Every entry below is to be returned unchanged. Images are not part of the copy.

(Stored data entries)
········

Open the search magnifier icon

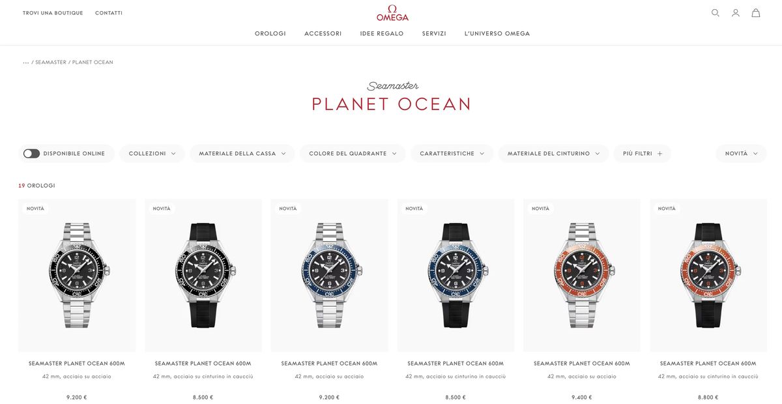pos(715,13)
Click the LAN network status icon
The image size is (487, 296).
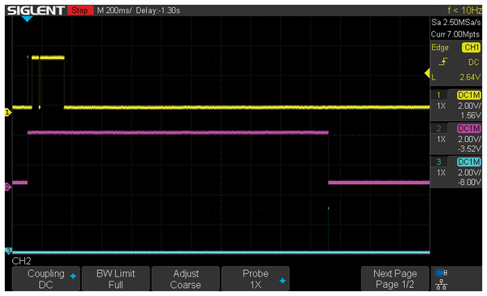(x=442, y=284)
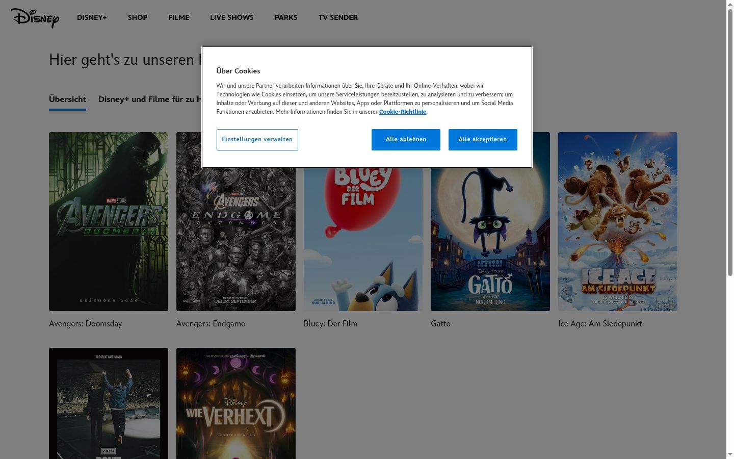
Task: Click Alle akzeptieren cookie button
Action: (483, 140)
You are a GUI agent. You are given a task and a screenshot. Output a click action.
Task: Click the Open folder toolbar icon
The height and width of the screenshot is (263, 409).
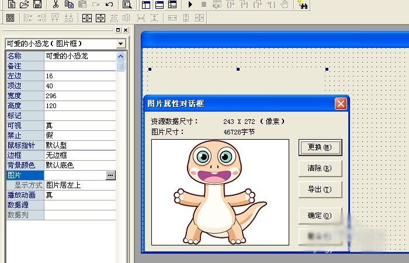point(24,5)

········

TASK RESULT:
Open the search magnifier icon

pos(715,13)
Click the LAN network status icon
The image size is (487, 296).
(x=442, y=284)
Task: Click Alle akzeptieren cookie button
Action: (483, 140)
You are a GUI agent. You are given a task and a screenshot. Output a click action.
Task: Click the Open folder toolbar icon
The height and width of the screenshot is (263, 409).
point(24,5)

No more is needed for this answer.